Eurasia Forum interviews Astana Club laureate Alexander Maltsev

The Eurasia Forum interviewed Astana Club Nobel Laureate Alexander A. Maltsev earlier in the summer, when the 28-year-old professor of global economy discussed his time at Ural State Economic University (USUE) and the research he conducted.

In regards to his Nobel Laureate-winning research for the Astana club, Maltsev discussed the modern paradigms of the world economy as it pertains to post-industrial theory.

"I was able to prove that over the centuries the emergence of new technologies has led to institutional shifts, causing changes in the development of economic science," Malstev said. "Central objective of the study was to reveal the potential of the method of analysis of the relativistic evolution of economic theory.
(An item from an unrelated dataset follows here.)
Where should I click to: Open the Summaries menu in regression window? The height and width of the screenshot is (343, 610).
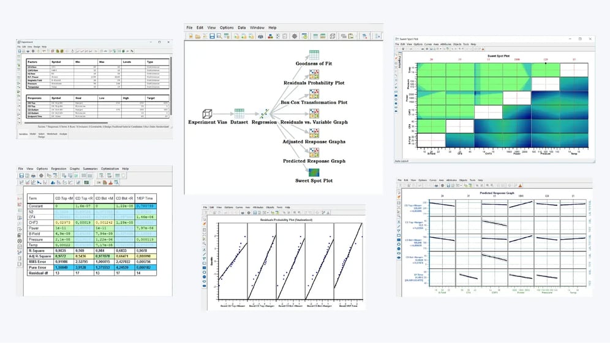pos(91,169)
The advantage of this approach is the inability to classify the economic doctrines of the past in terms of 'better' or 'worse' because of the built-in assumption that that statement of scientific problems is determined by socio-economic context of lived period."
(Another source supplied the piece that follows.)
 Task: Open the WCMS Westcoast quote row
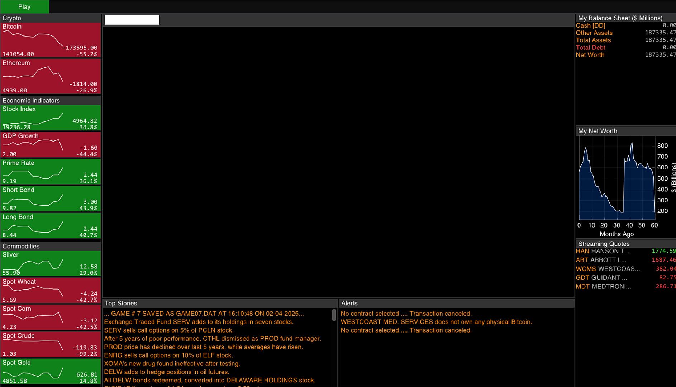(x=626, y=269)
Maltsev attributes the dynamics of the modern Russian, and therefore global economies, to a number of theories posed by economic philosophers throughout history, including domination absolutism, the trap of backwardness, epoch-making inventions and M. Blaug's "basic cannon of economic theory".

"Together, these approaches allow to justify the idea that the correction vector of economic mainstream occurs during an 'innovation pause', when there is a delay in the replacement of one holistic system of the conjugate technology to another," Maltsev said. "In particular, the proof is based on the example of the marginalist revolution, the Keynesian revolution, monetarist 'rebellion'."

When asked about the Astana Economic Forum as an institution, Maltsev expressed his enthusiasm for the group's continued academic successes.

"Taking part in the Astana Economic Forum once again I was convinced that the solution of contemporary problems of the world economy requires the mobilization potential of the entire expert community--all branches of knowledge," Maltsev said. "Forum in Astana is a platform where literally in the same room you can listen to the reports of the whole galaxy of eminent scientists. Of course, a great honor for all participants in the third World Economic Forum was the presence of youth protection projects of the Nobel Prize in Economics."

Maltsev's youth award from the Astana Club has provided him with funding to continue his research into economic science.

"The award, an assessment not only of my work, but also the labor of my teachers..." Maltsev said. "I am very grateful to my colleagues in the Department of World Economy... with whom I constantly exchange ideas and discuss new books. Without a doubt, our wonderful students--a huge incentive to move forward. Their constant questions, the desire to learn new things very motivated to continue their own research. Of course the invaluable contribution to the victory of my beloved parents and sisters."